[Source material — start]
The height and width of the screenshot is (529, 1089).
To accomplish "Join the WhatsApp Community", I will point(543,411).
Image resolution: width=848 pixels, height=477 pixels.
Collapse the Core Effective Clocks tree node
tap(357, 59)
[Source material — finish]
[Source material — start]
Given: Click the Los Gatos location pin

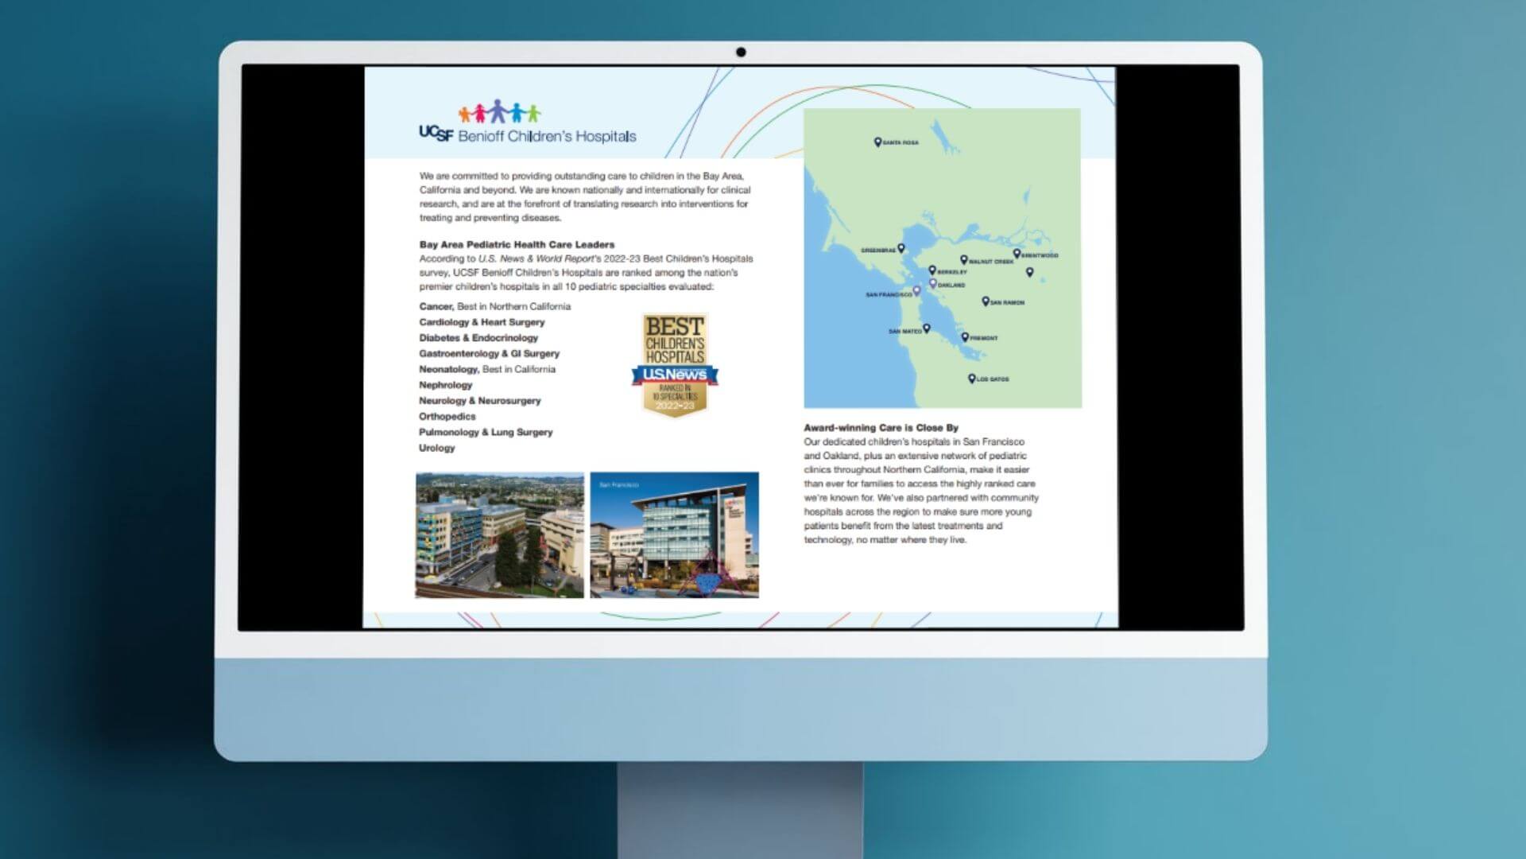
[Source material — finish]
[Source material — start]
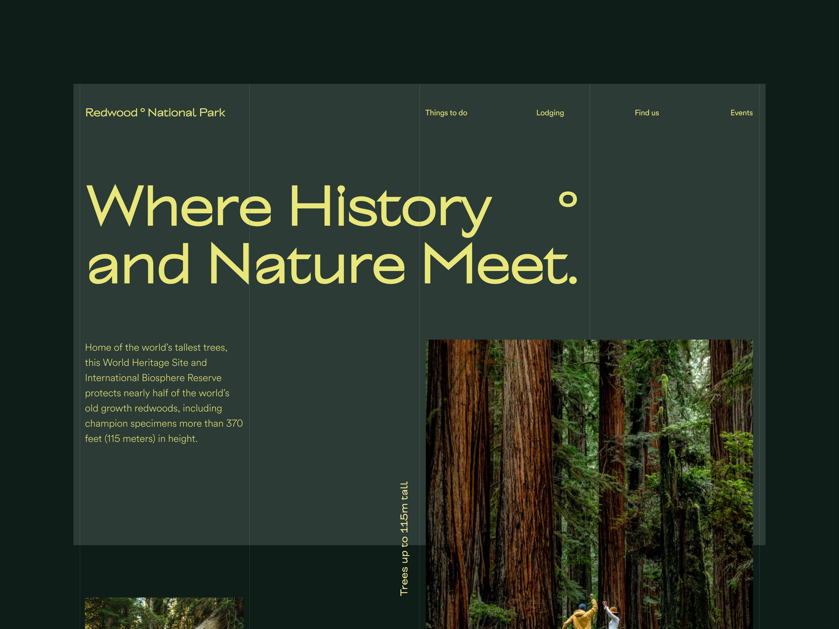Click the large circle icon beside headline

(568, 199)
[Source material — finish]
### [Your task]
The exercise is to copy out every line above that has the word "height" in it.

### [Your response]
The height and width of the screenshot is (529, 1089).
Image resolution: width=848 pixels, height=477 pixels.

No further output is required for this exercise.